- WHAT TO PRODUCE: From the data below, return the exact lines starting at the line containing "Toggle the mSchB 12/13 age class checkbox" and ending at the line containing "Task: Choose Settings from the popup menu", both included, and nothing else.
Segment Start: SUPPLIED DATA
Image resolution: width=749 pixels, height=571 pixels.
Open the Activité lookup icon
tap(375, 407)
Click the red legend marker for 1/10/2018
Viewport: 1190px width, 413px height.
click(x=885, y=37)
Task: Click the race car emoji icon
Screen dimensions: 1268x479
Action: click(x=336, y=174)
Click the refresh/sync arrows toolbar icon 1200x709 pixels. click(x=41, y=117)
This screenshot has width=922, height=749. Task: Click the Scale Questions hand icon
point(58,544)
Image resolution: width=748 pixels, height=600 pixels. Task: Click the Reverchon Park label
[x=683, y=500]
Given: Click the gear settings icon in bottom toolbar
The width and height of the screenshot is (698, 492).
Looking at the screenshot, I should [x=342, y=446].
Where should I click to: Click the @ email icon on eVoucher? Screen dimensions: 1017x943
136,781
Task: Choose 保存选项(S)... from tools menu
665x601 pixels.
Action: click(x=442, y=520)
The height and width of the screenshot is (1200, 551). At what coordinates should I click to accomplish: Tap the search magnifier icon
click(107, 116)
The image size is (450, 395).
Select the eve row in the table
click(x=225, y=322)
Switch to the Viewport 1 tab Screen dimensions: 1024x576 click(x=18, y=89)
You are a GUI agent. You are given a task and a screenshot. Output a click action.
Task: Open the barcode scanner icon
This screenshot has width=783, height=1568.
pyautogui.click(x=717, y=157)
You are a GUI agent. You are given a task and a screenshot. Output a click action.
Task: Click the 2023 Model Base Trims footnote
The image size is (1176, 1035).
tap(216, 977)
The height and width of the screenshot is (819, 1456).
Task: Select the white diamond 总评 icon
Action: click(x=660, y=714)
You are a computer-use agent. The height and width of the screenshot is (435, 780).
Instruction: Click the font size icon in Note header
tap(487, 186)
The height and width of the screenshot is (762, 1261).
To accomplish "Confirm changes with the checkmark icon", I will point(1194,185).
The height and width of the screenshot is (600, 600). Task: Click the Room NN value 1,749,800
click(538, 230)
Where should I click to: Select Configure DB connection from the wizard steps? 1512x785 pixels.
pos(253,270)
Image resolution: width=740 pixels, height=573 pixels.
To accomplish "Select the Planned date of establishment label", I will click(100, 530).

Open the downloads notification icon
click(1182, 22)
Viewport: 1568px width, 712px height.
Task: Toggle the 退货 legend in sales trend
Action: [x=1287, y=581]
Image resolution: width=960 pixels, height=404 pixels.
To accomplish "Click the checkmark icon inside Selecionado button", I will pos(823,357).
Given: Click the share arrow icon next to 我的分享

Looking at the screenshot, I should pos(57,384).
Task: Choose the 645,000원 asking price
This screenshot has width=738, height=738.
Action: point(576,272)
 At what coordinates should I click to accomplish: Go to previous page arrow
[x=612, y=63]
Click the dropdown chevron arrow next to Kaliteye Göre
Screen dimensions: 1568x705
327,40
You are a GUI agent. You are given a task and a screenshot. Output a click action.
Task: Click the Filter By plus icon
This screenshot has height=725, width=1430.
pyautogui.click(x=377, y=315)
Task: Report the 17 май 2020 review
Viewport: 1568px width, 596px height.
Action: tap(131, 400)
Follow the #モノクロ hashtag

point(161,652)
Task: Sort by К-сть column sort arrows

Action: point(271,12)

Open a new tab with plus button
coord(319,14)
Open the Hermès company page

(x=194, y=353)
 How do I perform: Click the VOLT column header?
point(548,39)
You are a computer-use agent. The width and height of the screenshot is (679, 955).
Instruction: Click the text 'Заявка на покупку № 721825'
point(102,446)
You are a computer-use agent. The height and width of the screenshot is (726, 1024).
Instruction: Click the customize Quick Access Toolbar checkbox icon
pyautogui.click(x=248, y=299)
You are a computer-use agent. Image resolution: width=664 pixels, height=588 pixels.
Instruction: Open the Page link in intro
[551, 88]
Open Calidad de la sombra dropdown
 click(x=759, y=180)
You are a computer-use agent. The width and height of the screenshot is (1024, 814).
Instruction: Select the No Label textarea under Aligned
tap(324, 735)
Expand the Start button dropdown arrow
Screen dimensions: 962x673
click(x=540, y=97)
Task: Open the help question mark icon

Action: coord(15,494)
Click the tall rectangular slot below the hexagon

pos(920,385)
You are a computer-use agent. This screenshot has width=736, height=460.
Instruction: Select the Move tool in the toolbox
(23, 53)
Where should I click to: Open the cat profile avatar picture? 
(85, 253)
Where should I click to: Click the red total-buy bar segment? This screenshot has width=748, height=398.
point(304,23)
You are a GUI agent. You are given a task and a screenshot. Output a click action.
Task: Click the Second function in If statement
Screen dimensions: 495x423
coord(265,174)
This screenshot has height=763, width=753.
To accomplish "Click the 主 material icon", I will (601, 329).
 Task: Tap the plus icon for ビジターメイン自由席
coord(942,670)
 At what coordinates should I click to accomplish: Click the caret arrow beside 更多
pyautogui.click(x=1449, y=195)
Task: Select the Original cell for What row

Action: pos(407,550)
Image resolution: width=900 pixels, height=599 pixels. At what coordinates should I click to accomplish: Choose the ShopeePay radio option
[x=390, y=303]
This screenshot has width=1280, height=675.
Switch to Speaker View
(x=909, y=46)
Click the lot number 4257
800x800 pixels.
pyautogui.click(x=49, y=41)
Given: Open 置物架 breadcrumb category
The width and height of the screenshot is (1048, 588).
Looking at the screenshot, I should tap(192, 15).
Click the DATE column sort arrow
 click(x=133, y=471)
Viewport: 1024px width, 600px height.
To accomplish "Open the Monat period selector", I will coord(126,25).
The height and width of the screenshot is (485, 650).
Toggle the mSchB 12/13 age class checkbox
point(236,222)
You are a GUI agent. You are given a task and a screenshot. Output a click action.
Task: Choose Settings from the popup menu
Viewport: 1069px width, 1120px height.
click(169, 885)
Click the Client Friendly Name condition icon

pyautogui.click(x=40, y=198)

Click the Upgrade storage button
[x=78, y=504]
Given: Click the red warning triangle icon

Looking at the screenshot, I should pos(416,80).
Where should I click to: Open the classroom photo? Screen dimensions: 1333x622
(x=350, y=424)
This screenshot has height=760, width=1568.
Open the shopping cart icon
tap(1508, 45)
Segment End: SUPPLIED DATA
- RESPONSE TO THE EXERCISE:
Toggle the mSchB 12/13 age class checkbox
point(236,222)
You are a GUI agent. You are given a task and a screenshot. Output a click action.
Task: Choose Settings from the popup menu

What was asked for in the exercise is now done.